Avete presente la reggia di Versailles? Creare
un posto con un’economia pensata su misura per le esigenze, i
capricci, le follie, le porcate dei super-ricchi.
Radunarli e coccolarli.
Dalla loro tavola sempre imbandita, dai loro eccessi
sempre rinnovati, sgocciolerà un poco di benessere . Così qualche
briciola di caviale ed un goccio di champagne cadranno dal tavolo e
faranno la fortuna dei servitori.
E’ la logica dei paradisi
fiscali: la reggia di Versailles fu la ricchezza di un piccolo popolo
di ebanisti, camerieri, sarte, modiste, puttane, staffieri,
cicisbei.
Le Cayman, Montecarlo, San Marino o l’isola di Man,
uguale.
Peccato che “l’economia da sgocciolamento” funzioni
solo nella piccola dimensione, non consenta poi di capire il mondo,
ma imponga di richiudersi nel più gretto egoismo localista.
Infatti ciò che fece la ricchezza economica di Versailles, impoverì la
Francia.
Così, quando la Marianna si levò per decapitare
l’intera corte e tutti i suoi occupanti, il piccolo stupìto popolo
di Versailles era saldamente monarchico.
Il loro benessere era legato all’Ancien Règime, loro mica guardavano alla Francia, ma solo al loro interesse di versagliesi.
La loro mente, la loro visione politica, coincideva col territorio di Versailles.
La Francia? Il bene generale? Concetti troppo vasti…
Riconoscete qualche pensatore valdostano?
Tutti?
Ecco, appunto…
13 dicembre 2014 a 16:20
Non sono d’accordo con quanto qui sopra sostiene l’allenatore dell’Inter.
UV e UVP non puntano al paradiso fiscale, ma alle finzioni etnolinguistiche reiterate in una costituente.
Esemplare la lettera su La Vallèe di oggi di Milanesio in cui inventa di un suo sogno in cui vede la Valle vittima di inesistenti attacchi da parte dello Stato che ne vuole minare le specificita etniche e linguistiche: testuale, è nella parte iniziale, in cui auspica un’azione congiunta con gli altoatesini, scordando che là esistono omogeneità che in Valle non ci sono.

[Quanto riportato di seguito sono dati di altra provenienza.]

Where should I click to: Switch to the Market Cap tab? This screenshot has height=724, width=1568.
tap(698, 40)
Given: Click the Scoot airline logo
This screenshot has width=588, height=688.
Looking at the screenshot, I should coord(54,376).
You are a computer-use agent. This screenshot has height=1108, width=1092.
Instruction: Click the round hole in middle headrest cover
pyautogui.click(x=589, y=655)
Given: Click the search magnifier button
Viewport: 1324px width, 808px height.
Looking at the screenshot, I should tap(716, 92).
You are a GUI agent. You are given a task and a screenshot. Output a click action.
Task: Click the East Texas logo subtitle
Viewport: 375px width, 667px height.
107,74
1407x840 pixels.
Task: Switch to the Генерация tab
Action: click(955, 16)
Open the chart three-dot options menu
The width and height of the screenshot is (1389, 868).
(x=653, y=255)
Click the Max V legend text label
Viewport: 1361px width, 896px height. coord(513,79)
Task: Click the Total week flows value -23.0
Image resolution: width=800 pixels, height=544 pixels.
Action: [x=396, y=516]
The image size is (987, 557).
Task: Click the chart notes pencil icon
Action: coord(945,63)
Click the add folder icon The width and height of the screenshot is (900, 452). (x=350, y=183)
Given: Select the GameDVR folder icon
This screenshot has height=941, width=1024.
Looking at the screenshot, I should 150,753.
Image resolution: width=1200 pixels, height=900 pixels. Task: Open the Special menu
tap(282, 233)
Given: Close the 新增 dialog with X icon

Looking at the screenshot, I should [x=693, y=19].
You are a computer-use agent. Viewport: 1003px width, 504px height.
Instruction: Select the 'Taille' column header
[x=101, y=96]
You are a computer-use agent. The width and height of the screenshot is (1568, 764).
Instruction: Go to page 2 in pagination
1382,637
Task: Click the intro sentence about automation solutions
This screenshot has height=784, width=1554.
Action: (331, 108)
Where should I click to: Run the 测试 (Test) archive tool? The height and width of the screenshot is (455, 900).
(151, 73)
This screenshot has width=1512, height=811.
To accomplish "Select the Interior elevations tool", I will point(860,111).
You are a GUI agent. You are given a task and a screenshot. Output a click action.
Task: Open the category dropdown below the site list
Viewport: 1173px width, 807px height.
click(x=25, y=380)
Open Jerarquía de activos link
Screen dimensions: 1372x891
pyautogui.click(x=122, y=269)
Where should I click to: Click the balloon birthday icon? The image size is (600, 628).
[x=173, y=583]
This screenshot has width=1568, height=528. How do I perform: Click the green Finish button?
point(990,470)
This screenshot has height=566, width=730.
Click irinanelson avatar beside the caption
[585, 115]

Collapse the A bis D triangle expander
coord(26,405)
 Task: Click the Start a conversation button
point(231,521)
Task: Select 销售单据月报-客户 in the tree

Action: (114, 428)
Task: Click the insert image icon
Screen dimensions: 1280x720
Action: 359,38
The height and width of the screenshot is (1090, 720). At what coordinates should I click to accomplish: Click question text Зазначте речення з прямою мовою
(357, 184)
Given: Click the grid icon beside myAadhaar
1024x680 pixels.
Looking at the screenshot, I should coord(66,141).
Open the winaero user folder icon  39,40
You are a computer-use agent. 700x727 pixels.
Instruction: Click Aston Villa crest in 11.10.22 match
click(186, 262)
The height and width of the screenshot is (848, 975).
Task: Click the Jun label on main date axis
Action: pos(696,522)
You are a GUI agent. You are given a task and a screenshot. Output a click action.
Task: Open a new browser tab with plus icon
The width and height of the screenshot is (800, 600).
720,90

Chi ha stomaco legga tale lettera/pizza/calzone/sogno di un non laureato che sovraintende alla costruzione dell’università valdostana solo perché oggi è all’unisono con Rollandin (tra chi ha avuto noti percorsi in comune ci si capisce…).
13 dicembre 2014 a 19:12
Rollandin deve incarciofare i valdostani, Milanesio i calabresi, ad ognuno il suo ruolo.